Success doesn’t always lead up. Look at the Porsche 911, a model so steeped in tradition that any attempt to advance away from deeply rooted idiosyncrasies is met by derision and then depression from the fanbase.
Okay, bad example, because the 911 didn’t sell in a million examples through anything other than success in many forms, but the point is sometimes the right formula doesn’t work in every application. When a car is a hit, you have to learn to draw the milking line.
Everyone loves the Mazda MX-5, but if the customer complained that it isn’t very good off-road, the engineers shouldn’t rectify that complaint with an off-roading MX-5 (on the other hand, hmm…) because that isn’t what an MX-5 is.
Oftentimes in the car world, a successful model rides its sales wave too far out and becomes something it never set out to be. A Golf GTI is nowadays far from a tinny little runabout. Since inception in the Seventies the Golf has long forgotten what it was and stepped upmarket twice, first replaced by the Polo and now by the up!. Everyone has examples.

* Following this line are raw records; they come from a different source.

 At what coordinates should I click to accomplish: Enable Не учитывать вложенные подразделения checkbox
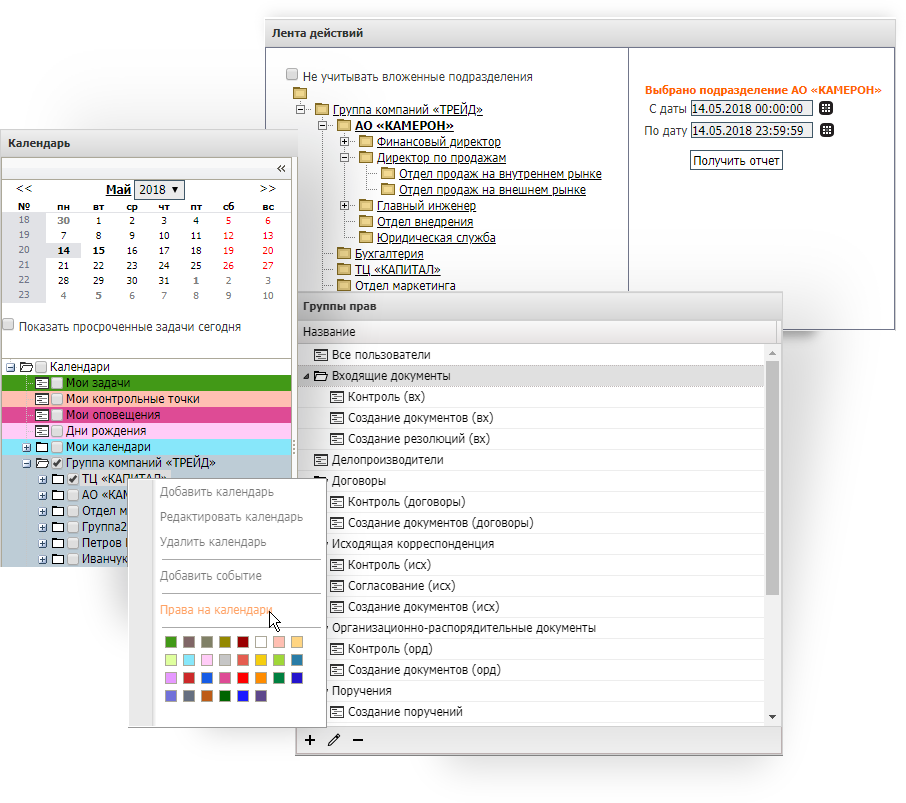[x=292, y=75]
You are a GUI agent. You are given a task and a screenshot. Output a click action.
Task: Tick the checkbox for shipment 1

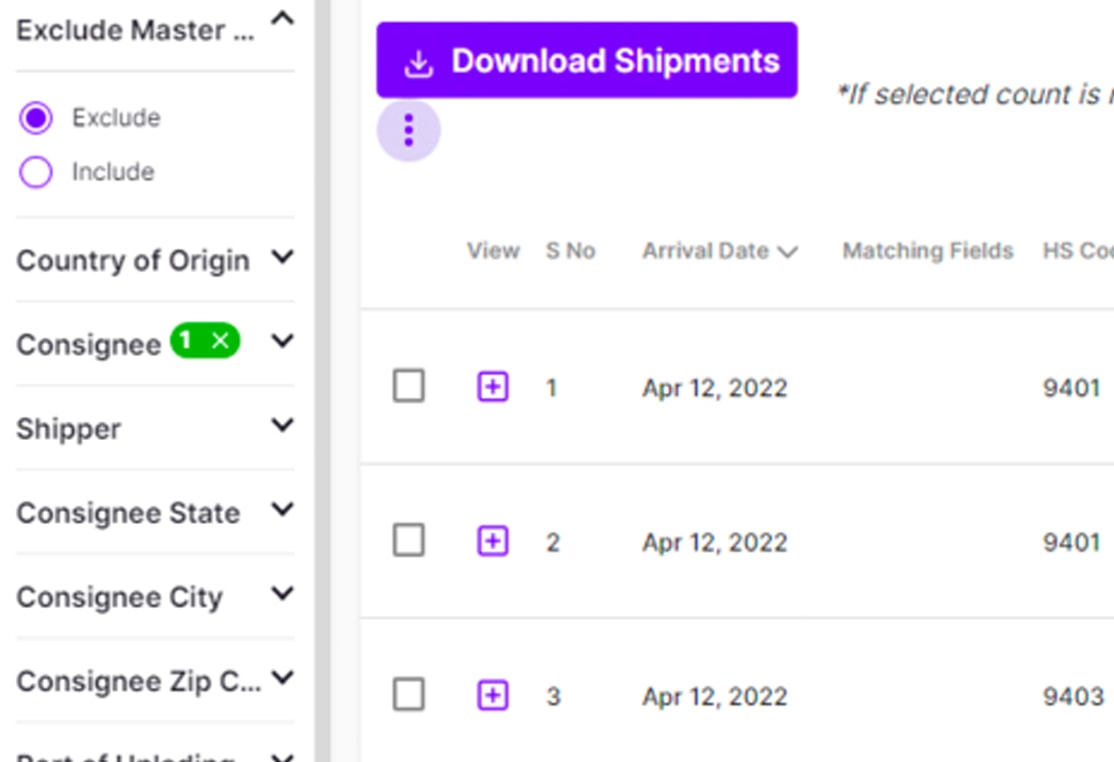click(x=408, y=386)
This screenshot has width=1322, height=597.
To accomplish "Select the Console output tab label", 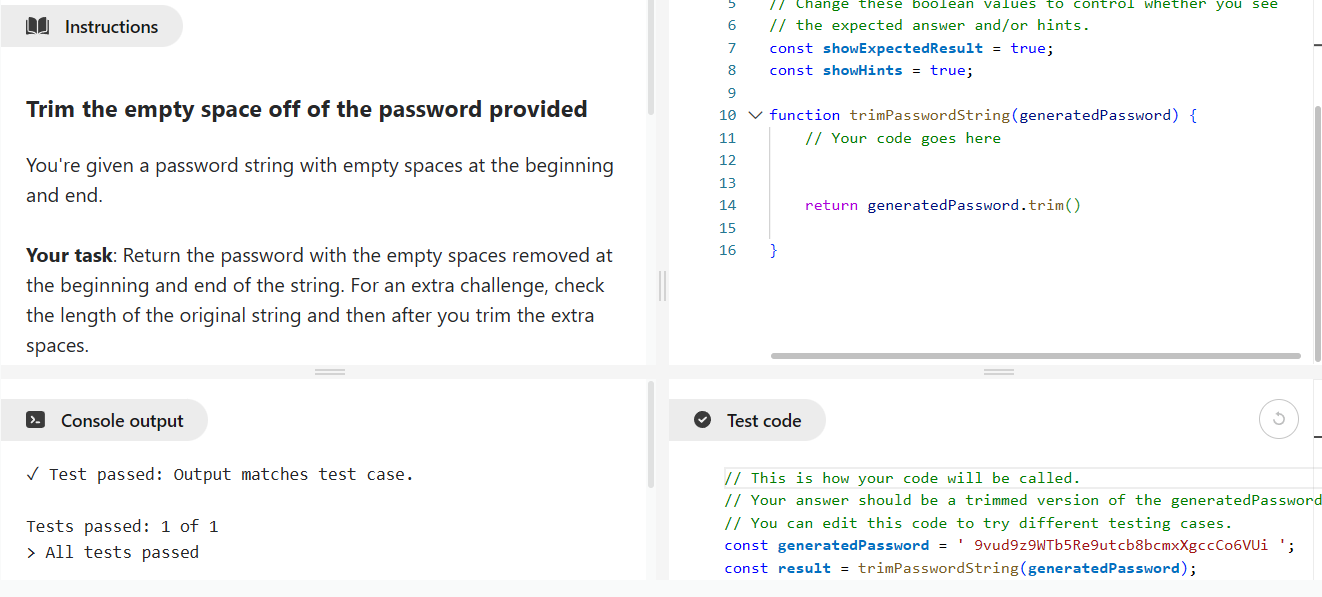I will pos(121,421).
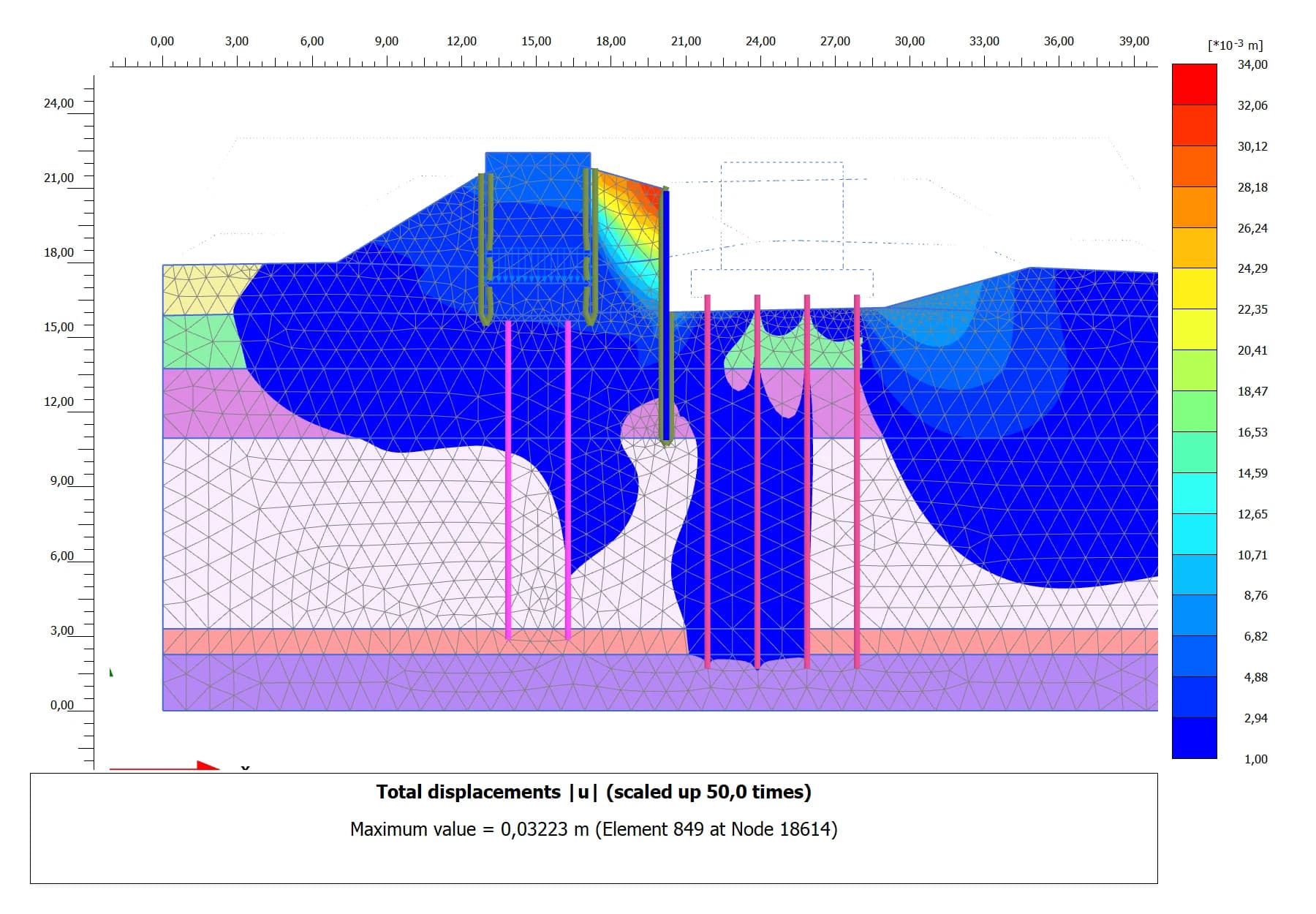This screenshot has height=914, width=1316.
Task: Click the small green marker at left edge
Action: (x=111, y=672)
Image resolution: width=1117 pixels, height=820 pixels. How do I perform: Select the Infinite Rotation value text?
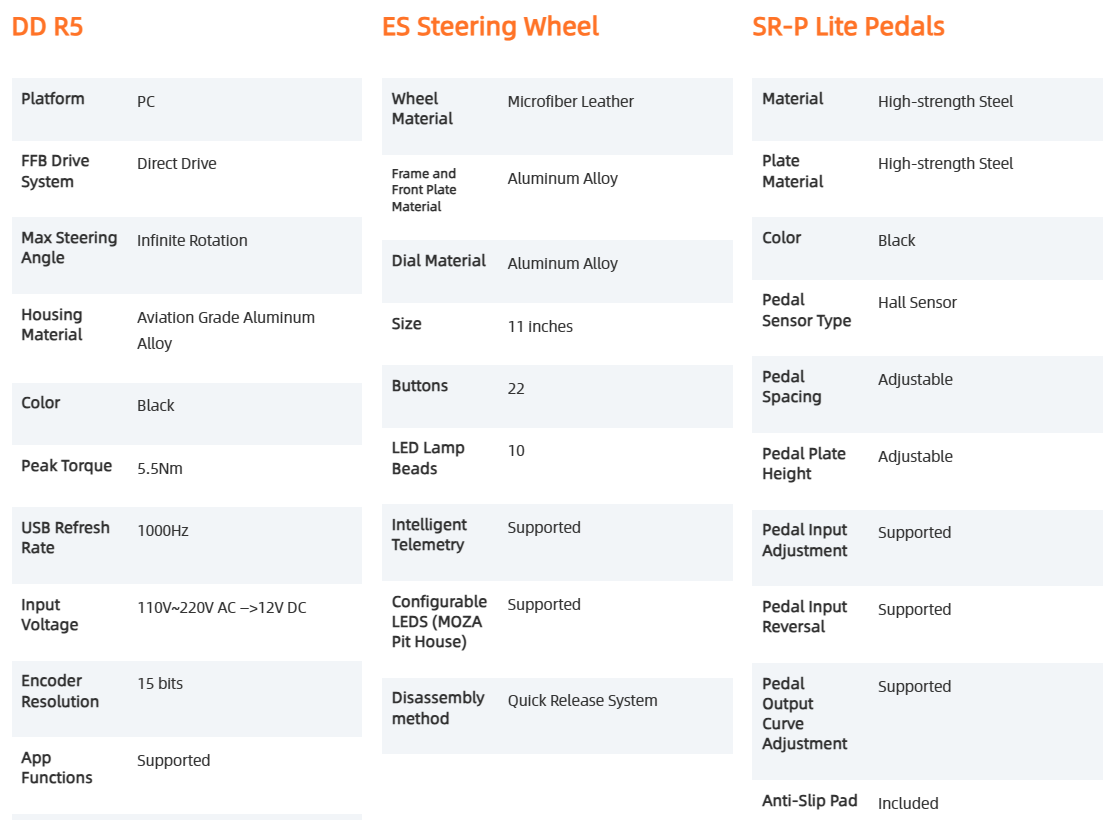[x=192, y=240]
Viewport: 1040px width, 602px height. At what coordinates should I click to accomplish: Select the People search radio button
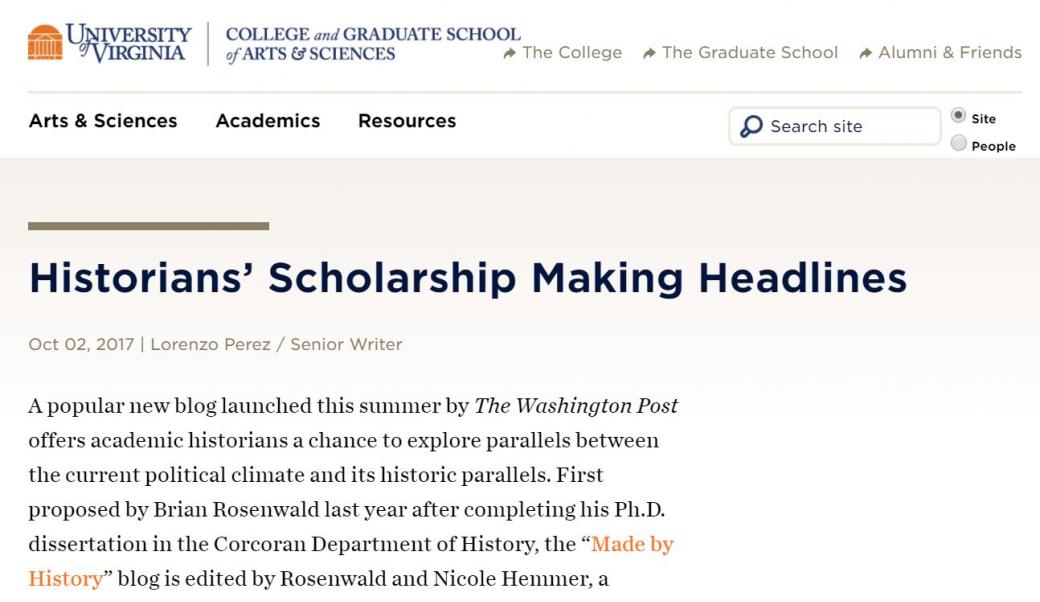(959, 143)
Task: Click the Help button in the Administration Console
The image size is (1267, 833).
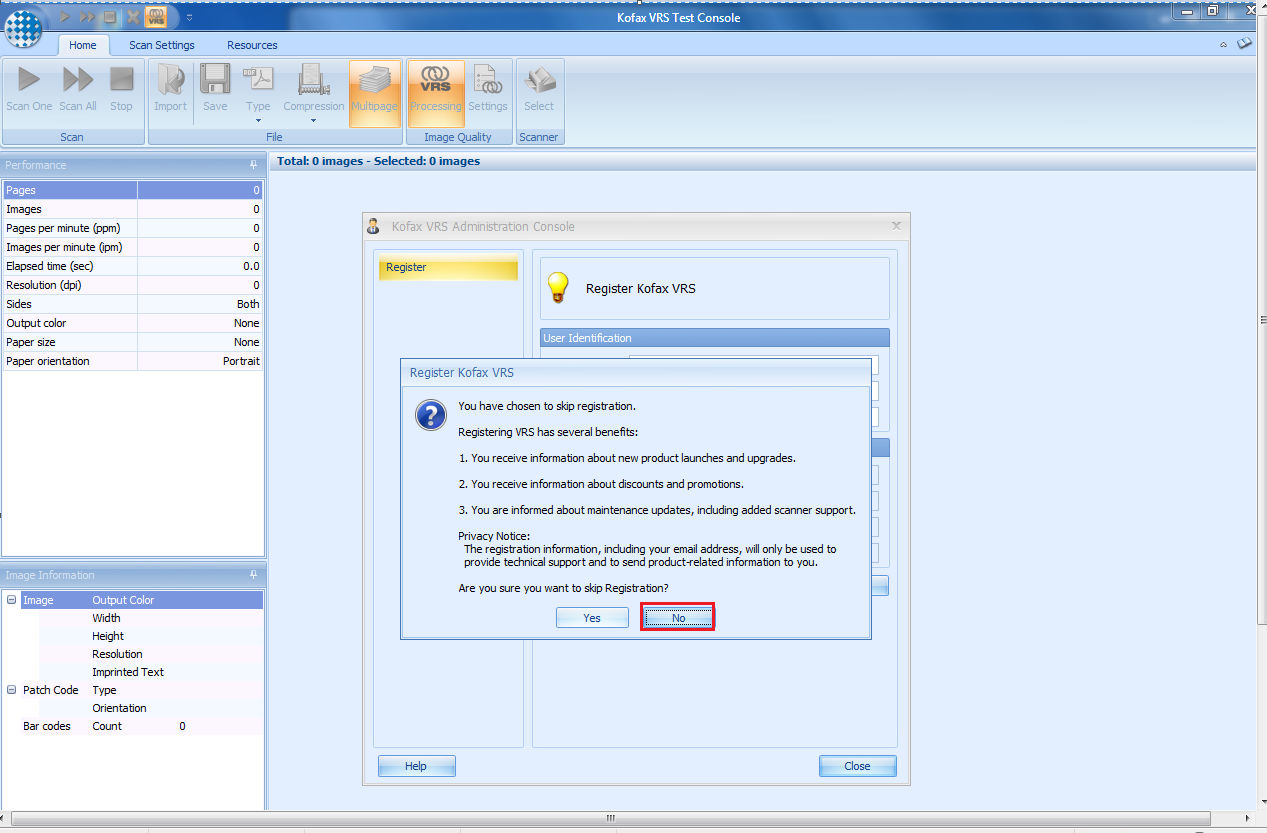Action: [x=416, y=765]
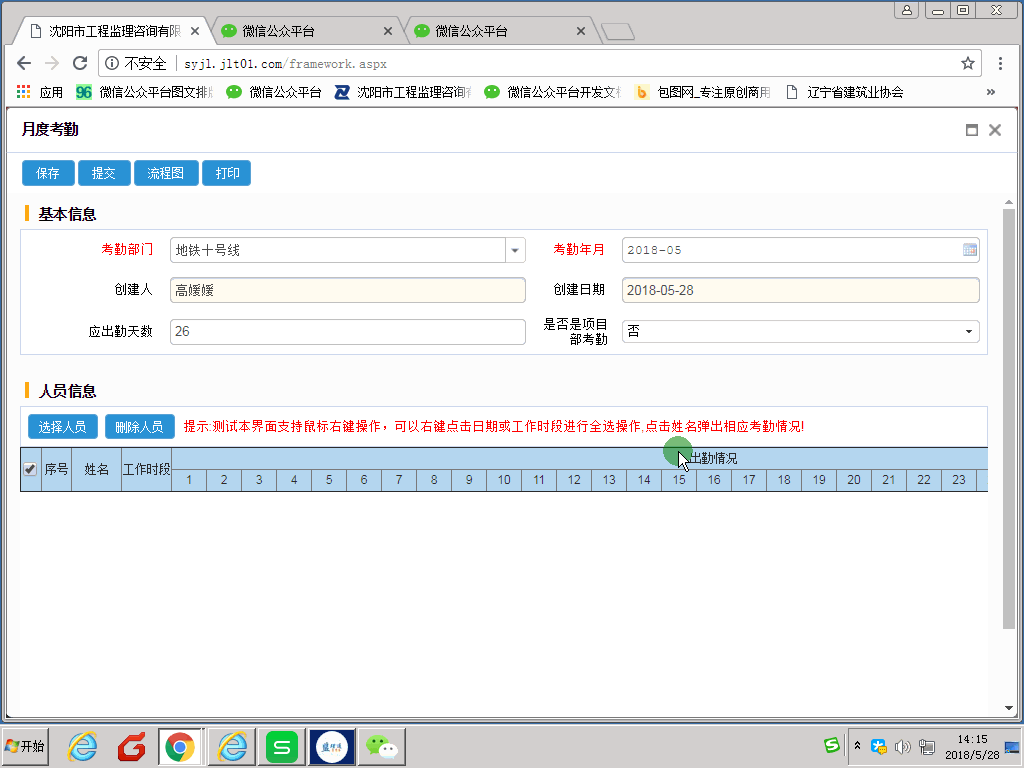Click the 应用 apps bookmark icon

[24, 92]
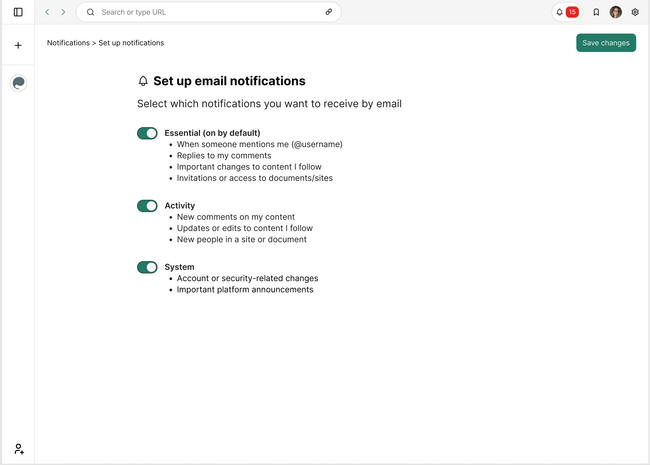650x465 pixels.
Task: Click the bookmark icon in top bar
Action: [x=596, y=12]
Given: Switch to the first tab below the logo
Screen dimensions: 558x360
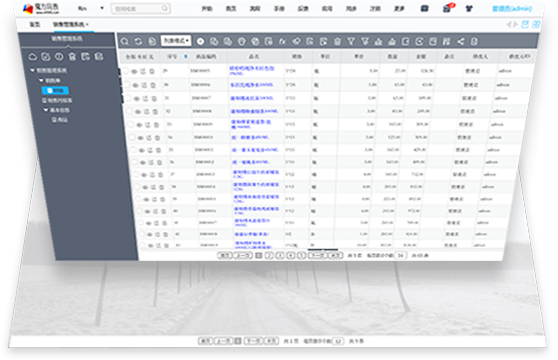Looking at the screenshot, I should click(35, 24).
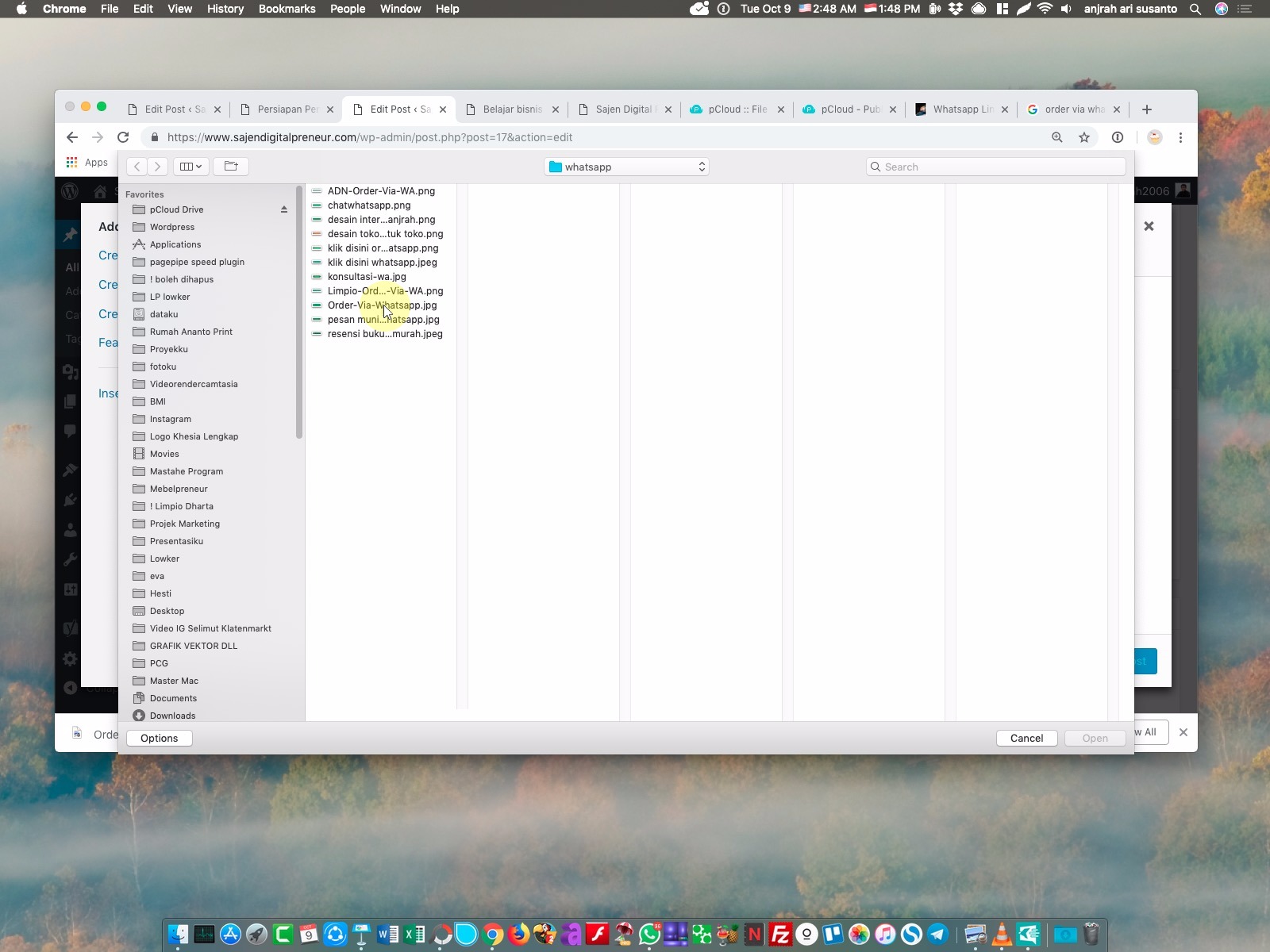The width and height of the screenshot is (1270, 952).
Task: Click the sidebar vertical scrollbar
Action: coord(299,317)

Ford has one of the best. In the Fifties, the Thunderbird was a movie star car, Ford’s Corvette and the belle of every ball. It was a two-door, two-seater halo vehicle and kept on riding boulevards as a rolling Blue Oval ambassador until some marketing men in the Sixties decided to make the customer a little too right. They wanted more space, they said, more doors… Ford gave it to them and made a four-door T-Bird in 1967 that was so successful they killed it off in 1971 never to return… Anyone else that wanted a four-door T-Bird just bought a Lincoln. Ford solved a problem that didn’t exist and tarred the T-Bird in the process.